---- Material supplied

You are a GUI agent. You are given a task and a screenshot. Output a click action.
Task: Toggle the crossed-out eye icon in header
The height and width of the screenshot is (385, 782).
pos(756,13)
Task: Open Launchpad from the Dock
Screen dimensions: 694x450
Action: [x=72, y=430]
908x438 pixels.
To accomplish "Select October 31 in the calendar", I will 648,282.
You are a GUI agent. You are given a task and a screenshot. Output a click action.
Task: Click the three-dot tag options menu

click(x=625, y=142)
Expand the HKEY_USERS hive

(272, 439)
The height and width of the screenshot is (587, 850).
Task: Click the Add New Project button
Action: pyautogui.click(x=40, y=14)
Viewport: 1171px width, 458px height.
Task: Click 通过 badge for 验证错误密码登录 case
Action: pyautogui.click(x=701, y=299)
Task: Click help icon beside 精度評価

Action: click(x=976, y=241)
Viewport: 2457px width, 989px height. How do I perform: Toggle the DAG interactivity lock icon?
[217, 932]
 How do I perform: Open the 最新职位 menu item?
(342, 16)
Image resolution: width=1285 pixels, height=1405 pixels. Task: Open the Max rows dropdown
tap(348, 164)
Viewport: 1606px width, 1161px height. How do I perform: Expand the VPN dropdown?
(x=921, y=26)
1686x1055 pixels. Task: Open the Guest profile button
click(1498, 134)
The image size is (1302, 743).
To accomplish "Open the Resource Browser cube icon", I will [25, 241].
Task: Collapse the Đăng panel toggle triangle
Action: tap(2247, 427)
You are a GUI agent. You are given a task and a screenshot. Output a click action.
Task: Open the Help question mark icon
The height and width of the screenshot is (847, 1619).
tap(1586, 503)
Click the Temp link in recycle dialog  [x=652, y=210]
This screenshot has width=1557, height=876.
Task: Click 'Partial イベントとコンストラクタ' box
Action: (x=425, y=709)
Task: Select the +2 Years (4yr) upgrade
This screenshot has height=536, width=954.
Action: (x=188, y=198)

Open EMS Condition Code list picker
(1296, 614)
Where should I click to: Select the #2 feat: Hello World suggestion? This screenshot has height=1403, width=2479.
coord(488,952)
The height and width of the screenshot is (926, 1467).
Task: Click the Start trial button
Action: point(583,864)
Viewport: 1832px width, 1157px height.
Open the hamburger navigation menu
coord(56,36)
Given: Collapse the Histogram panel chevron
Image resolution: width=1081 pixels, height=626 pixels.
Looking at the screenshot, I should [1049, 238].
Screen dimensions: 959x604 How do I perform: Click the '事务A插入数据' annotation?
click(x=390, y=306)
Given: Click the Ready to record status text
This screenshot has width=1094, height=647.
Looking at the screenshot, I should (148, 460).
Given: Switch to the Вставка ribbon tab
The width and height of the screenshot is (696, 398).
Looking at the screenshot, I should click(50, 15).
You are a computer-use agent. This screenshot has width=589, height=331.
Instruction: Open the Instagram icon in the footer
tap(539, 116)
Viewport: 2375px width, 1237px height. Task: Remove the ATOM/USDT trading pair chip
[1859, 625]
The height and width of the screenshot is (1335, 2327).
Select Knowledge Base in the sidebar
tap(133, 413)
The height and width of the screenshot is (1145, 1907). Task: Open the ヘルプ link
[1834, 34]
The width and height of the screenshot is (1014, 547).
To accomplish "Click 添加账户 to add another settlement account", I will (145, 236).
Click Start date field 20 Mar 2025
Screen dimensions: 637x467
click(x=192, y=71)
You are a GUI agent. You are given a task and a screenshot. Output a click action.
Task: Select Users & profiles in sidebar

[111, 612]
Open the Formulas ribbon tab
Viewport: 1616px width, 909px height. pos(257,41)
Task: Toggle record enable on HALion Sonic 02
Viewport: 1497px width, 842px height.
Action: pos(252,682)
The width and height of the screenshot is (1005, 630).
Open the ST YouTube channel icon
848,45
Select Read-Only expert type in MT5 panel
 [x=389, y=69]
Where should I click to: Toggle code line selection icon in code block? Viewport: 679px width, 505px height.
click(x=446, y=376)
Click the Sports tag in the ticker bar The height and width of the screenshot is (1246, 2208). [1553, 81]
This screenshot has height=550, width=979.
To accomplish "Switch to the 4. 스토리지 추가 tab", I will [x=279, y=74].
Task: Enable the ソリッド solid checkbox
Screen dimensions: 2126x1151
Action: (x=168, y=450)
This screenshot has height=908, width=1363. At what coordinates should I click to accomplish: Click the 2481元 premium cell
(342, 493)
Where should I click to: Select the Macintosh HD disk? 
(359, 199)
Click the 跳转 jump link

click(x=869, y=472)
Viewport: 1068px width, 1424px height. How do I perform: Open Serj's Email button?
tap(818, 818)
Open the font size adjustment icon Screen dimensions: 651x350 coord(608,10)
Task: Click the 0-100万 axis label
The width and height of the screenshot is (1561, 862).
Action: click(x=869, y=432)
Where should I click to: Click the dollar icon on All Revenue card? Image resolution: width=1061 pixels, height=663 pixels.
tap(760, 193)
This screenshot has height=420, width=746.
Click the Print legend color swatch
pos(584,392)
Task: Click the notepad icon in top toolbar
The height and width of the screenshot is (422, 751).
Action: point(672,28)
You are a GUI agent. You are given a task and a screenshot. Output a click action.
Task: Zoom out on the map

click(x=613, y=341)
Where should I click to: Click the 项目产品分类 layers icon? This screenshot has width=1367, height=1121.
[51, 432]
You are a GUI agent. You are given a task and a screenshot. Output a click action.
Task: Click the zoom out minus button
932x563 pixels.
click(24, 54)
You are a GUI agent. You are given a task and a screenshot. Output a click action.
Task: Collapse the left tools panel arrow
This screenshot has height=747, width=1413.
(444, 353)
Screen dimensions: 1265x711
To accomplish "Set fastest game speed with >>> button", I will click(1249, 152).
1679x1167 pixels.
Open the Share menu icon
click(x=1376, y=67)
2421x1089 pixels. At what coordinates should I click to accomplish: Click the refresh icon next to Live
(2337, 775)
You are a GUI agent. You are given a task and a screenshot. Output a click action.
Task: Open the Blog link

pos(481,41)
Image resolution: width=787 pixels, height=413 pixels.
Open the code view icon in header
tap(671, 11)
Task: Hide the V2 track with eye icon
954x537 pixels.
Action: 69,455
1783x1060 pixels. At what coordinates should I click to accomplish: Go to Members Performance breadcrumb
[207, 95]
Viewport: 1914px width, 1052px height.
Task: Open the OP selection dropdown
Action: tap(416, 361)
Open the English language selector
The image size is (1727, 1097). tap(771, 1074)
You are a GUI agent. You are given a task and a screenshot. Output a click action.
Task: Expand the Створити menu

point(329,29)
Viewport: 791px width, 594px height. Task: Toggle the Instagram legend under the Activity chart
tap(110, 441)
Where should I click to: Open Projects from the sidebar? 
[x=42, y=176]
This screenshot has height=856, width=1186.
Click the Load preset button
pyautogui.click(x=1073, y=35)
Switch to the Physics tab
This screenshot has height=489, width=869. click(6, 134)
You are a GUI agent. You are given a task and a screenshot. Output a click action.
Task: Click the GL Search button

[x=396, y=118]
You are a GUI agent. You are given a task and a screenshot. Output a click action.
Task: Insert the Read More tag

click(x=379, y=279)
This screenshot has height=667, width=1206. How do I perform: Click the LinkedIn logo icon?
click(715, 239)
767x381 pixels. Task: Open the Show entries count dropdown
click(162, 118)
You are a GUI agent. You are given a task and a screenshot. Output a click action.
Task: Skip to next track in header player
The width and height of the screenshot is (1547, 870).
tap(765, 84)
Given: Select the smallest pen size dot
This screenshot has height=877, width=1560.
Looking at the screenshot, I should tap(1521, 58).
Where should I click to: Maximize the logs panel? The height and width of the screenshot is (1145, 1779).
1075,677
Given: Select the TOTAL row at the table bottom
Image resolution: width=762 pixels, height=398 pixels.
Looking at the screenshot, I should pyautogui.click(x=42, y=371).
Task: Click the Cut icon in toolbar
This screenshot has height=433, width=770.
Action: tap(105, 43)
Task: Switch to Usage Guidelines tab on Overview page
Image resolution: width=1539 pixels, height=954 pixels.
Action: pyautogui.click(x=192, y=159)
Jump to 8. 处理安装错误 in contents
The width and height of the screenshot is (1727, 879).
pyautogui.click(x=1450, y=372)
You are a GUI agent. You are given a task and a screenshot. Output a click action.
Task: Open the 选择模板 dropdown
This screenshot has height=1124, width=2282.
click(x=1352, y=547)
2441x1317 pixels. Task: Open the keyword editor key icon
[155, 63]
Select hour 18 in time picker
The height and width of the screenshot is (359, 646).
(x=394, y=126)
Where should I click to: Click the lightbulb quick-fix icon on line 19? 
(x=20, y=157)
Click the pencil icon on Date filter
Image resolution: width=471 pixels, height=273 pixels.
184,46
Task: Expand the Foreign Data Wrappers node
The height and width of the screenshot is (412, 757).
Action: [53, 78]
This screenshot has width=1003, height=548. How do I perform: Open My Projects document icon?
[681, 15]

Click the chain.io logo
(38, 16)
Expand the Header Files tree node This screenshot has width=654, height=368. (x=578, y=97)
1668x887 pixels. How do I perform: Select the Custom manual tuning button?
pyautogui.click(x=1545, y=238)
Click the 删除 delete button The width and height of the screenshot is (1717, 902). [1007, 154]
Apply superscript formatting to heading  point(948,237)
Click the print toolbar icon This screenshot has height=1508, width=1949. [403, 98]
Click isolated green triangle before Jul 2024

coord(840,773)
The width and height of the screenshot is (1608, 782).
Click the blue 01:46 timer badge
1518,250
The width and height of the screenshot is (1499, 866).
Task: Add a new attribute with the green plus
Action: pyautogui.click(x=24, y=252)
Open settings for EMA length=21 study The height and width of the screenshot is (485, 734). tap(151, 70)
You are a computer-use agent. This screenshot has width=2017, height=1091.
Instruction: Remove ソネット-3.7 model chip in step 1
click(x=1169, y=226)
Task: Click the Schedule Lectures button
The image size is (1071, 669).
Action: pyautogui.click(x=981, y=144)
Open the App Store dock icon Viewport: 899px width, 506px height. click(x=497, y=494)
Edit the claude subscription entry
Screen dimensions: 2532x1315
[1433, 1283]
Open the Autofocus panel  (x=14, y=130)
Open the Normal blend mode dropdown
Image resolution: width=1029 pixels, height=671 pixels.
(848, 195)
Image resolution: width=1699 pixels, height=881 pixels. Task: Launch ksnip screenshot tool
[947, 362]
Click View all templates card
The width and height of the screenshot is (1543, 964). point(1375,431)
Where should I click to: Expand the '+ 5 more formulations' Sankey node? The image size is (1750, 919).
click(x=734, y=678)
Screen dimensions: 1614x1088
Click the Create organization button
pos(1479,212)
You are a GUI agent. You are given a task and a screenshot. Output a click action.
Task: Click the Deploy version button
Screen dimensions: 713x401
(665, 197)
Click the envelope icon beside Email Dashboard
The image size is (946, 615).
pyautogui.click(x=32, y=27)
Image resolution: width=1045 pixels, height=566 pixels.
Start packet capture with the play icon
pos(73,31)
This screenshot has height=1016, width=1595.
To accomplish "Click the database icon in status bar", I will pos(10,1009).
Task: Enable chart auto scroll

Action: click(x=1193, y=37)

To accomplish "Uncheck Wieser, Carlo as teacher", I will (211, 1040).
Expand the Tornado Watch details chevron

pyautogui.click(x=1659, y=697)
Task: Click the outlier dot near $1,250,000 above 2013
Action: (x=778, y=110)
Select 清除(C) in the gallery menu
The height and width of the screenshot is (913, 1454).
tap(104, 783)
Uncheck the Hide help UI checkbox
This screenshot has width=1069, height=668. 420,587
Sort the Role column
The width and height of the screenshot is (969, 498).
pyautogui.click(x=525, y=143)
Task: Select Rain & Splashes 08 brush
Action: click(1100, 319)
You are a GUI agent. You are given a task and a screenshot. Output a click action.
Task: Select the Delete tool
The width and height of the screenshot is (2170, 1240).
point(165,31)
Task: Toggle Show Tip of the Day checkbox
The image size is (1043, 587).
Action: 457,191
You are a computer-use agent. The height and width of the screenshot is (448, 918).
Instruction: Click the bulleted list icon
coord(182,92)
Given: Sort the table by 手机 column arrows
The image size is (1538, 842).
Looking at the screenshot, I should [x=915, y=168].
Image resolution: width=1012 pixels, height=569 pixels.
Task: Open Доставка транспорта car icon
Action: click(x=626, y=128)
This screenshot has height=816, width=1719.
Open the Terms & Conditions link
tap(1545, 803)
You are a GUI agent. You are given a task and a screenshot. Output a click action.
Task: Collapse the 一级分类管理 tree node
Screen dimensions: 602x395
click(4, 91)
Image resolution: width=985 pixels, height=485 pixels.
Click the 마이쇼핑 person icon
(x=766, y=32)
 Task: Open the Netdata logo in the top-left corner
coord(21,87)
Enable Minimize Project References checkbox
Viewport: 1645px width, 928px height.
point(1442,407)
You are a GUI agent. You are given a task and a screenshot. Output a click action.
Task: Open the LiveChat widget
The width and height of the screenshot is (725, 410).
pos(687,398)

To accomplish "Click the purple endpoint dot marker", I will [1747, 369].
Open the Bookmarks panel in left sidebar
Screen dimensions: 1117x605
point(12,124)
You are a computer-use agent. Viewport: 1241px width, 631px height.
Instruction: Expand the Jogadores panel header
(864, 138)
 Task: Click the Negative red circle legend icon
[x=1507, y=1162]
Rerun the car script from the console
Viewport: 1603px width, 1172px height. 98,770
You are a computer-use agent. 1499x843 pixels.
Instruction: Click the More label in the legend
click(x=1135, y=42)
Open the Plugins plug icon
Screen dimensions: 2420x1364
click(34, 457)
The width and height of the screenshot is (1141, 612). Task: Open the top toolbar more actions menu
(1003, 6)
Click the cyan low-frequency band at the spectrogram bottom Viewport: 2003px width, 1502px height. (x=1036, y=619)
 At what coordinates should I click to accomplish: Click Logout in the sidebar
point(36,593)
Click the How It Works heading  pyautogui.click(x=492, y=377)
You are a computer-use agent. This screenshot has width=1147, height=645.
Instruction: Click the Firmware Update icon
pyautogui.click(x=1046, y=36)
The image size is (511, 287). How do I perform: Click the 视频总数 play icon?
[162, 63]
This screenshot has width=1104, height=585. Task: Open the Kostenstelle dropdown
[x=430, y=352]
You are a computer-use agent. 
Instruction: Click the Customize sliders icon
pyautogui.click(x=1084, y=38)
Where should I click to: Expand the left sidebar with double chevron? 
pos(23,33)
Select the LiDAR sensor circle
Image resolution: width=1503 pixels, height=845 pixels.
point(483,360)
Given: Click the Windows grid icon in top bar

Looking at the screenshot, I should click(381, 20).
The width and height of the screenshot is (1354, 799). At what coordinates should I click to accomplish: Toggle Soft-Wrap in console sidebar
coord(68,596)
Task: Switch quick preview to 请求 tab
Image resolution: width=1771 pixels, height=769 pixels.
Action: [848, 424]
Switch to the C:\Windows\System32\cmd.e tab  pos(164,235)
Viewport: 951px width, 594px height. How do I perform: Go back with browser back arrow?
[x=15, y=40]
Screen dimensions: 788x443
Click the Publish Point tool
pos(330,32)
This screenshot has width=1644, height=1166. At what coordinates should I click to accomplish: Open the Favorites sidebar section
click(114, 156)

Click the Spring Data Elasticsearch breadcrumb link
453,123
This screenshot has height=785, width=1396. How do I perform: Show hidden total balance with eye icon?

--------

**Problem to work on**
Counting only lines that contain "computer", what is the total for the entries above? Give the number alone.

**Reply**
7